Stored records
╭──
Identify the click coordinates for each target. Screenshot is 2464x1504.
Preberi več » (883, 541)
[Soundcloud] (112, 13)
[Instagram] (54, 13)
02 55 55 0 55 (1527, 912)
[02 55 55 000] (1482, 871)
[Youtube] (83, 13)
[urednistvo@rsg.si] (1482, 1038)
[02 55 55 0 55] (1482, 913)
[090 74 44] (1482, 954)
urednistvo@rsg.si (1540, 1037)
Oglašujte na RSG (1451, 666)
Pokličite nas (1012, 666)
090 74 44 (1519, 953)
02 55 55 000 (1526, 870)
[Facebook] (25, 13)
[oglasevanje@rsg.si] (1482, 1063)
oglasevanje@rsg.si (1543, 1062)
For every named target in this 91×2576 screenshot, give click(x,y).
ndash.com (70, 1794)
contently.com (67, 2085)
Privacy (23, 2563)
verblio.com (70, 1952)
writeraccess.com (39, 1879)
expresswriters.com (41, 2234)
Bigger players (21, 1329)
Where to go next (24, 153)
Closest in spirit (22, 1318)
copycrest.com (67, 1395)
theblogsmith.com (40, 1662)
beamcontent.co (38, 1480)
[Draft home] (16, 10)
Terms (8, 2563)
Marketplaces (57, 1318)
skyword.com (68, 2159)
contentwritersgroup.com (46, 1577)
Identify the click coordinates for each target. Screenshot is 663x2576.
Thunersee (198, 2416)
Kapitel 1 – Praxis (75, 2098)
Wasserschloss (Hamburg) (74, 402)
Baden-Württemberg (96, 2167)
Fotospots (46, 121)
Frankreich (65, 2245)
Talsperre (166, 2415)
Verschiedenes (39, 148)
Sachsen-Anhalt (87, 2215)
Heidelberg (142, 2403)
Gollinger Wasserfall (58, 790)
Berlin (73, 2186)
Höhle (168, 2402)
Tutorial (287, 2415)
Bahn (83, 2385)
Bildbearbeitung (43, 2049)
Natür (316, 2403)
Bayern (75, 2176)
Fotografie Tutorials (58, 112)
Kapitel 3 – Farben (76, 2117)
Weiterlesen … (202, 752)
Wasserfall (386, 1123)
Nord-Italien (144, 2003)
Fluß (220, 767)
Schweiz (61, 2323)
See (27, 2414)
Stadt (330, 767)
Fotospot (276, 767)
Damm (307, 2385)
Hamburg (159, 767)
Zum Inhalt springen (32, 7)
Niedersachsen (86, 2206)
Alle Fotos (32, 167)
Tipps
╰──
## Task requirements
Keep only the lines from the line with "copycrest.com (67, 1395)" to the end of the records above, and repeat them exactly.

## Problem solution
copycrest.com (67, 1395)
theblogsmith.com (40, 1662)
beamcontent.co (38, 1480)
[Draft home] (16, 10)
Terms (8, 2563)
Marketplaces (57, 1318)
skyword.com (68, 2159)
contentwritersgroup.com (46, 1577)
Identify the click coordinates for each target. Screenshot is 663x2576.
Thunersee (198, 2416)
Kapitel 1 – Praxis (75, 2098)
Wasserschloss (Hamburg) (74, 402)
Baden-Württemberg (96, 2167)
Fotospots (46, 121)
Frankreich (65, 2245)
Talsperre (166, 2415)
Verschiedenes (39, 148)
Sachsen-Anhalt (87, 2215)
Heidelberg (142, 2403)
Gollinger Wasserfall (58, 790)
Berlin (73, 2186)
Höhle (168, 2402)
Tutorial (287, 2415)
Bahn (83, 2385)
Bildbearbeitung (43, 2049)
Natür (316, 2403)
Bayern (75, 2176)
Fotografie Tutorials (58, 112)
Kapitel 3 – Farben (76, 2117)
Weiterlesen … (202, 752)
Wasserfall (386, 1123)
Nord-Italien (144, 2003)
Fluß (220, 767)
Schweiz (61, 2323)
See (27, 2414)
Stadt (330, 767)
Fotospot (276, 767)
Damm (307, 2385)
Hamburg (159, 767)
Zum Inhalt springen (32, 7)
Niedersachsen (86, 2206)
Alle Fotos (32, 167)
Tipps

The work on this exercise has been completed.